_PAGE EXTRACT_:
↓
How to get cursor position in C when another thread is reading stdin

Question

I'm working on a console C/C++ program on linux (centOS7) where some info need to be displayed on top of the terminal screen. While the main thread processes stdin, another thread handles callbacks and displays status on stdout. To avoid clobbering, callback status is only displayed on top of the screen, but the cursor must be returned to the original position.

I tried ANSI save/restore cursor but it doesn't work as pointed out in the link. While this stackoverflow solution works in single-thread, it doesn't work in multi-thread as the two thread would both read stdin. I have tried several methods to disable stdin temporarily while getting current cursor positions, but they all failed:

• disable CREAD in termios.c_cflag -- tcsetattr() returns error (invalid parameter)
• tcflow(TCIOFF)
• dup()

I know ncurses would work, but in my app there are too many stdio functions that I need to replace with ncurses wrappers. Does anyone know how to save/restore cursor position or get current position in multithread env where one thread is reading stdin?

Answer 1

I know ncurses would work, but in my app there are too many stdio functions that I need to replace with ncurses wrappers.

So, you are not interested in fixing the problem, only in papering over it. One approach you can try is

    flockfile(stdin);
    flockfile(stdout);
    flockfile(stderr);
    /* Write ("\033[6n") to standard input,
       and read the ("\033[" row ";" column "R") response */
    funlockfile(stderr);
    funlockfile(stdout);
    funlockfile(stdin);

See man 3 flockfile() for details. The idea is to grab the C library internal lock for all three standard streams, so that any other thread doing I/O on them will block until we call funlockfile() on that stream.

This does not affect low-level I/O to STDIN_FILENO, STDOUT_FILENO, or STDERR_FILENO in any way.

---

A comment from rici made me realize that there is actually one approach that does not involve rewriting the original code.

Use a helper process (or thread) to handle all I/O to standard input, standard output, standard error, and the terminal.

Essentially, at the very start of your program, you construct three pipes and an Unix domain datagram socket pair, and create the helper.

(If you use a helper process, you can make it into an external executable, and write it using ncurses, without affecting the parent program.)

The helper is connected via the pipes and the socket pair to the parent process. Parent replaces STDIN_FILENO, STDOUT_FILENO, and STDERR_FILENO descriptors with the pipe ends (closing their respective original descriptors). That way, it can only read from the helper, and write to the helper, not directly to the original streams.

The Unix domain datagram socket pair allows the parent to query the current cursor location (and perhaps do other similar actions) from the helper.
↑
_DATA EXCERPT_:
↓
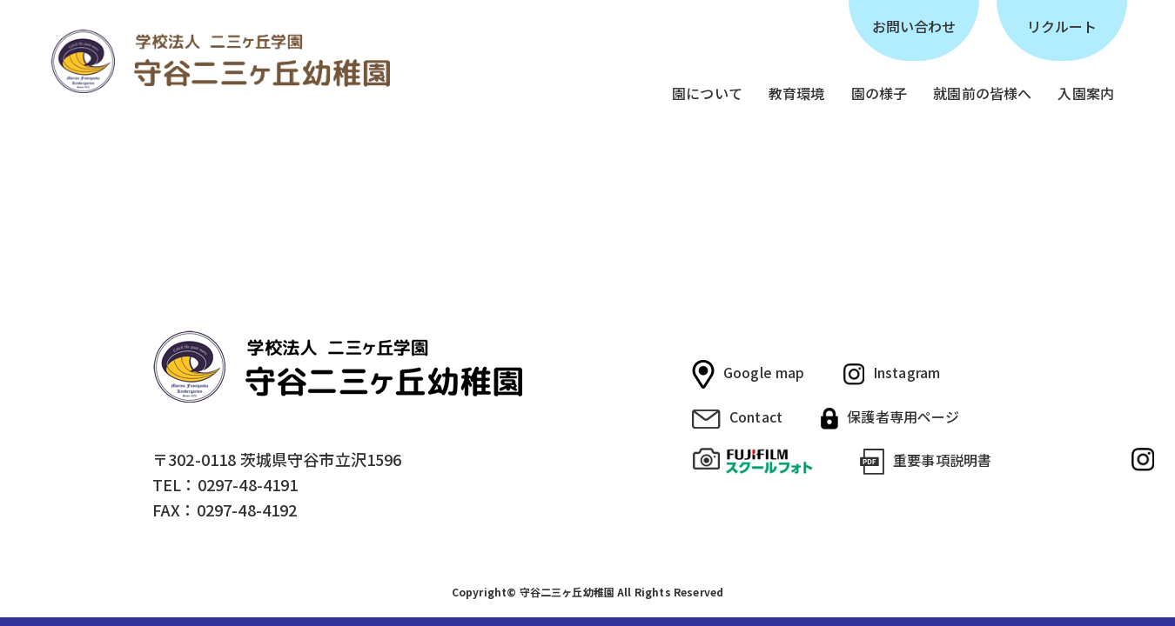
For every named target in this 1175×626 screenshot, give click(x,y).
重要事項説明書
↑
Continue the forum thread about getting the cursor position while another thread reads stdin, starting right after its last sentence.

The helper reads from two of the parent pipes and the original standard input, and writes to one of the parent pipe and the original standard output and error. I personally would make the helper pipe ends nonblocking, and use select(), so a single-threaded helper would suffice.

Answer 2

In a comment, you mention that

Existing code uses readline and ansi escape strings for nice terminal display...

You really should put that information into the question, since it is quite important.

The fact that your code base uses readline severely conditions your possibilities, since readline does not actually work with ncurses. In order to convert the program to use ncurses, you would need to recreate those features of readline which you rely upon. There may be additional libraries which can help with that, but I don't know of any.

On the other hand, ncurses is capable of dividing the screen into non-overlapping regions, and scrolling these regions independently. This is exactly what you need for an application which wants to keep status messages in a status line. Since version 5.7, released about a decade ago, ncurses has primitive threads support (on Linux, anyway), and it is possible to assign different "windows" (screen regions) to different threads. man curs_threads provides some information.

Ncurses also provides easy-to-use interfaces which can replace the use of console control sequences.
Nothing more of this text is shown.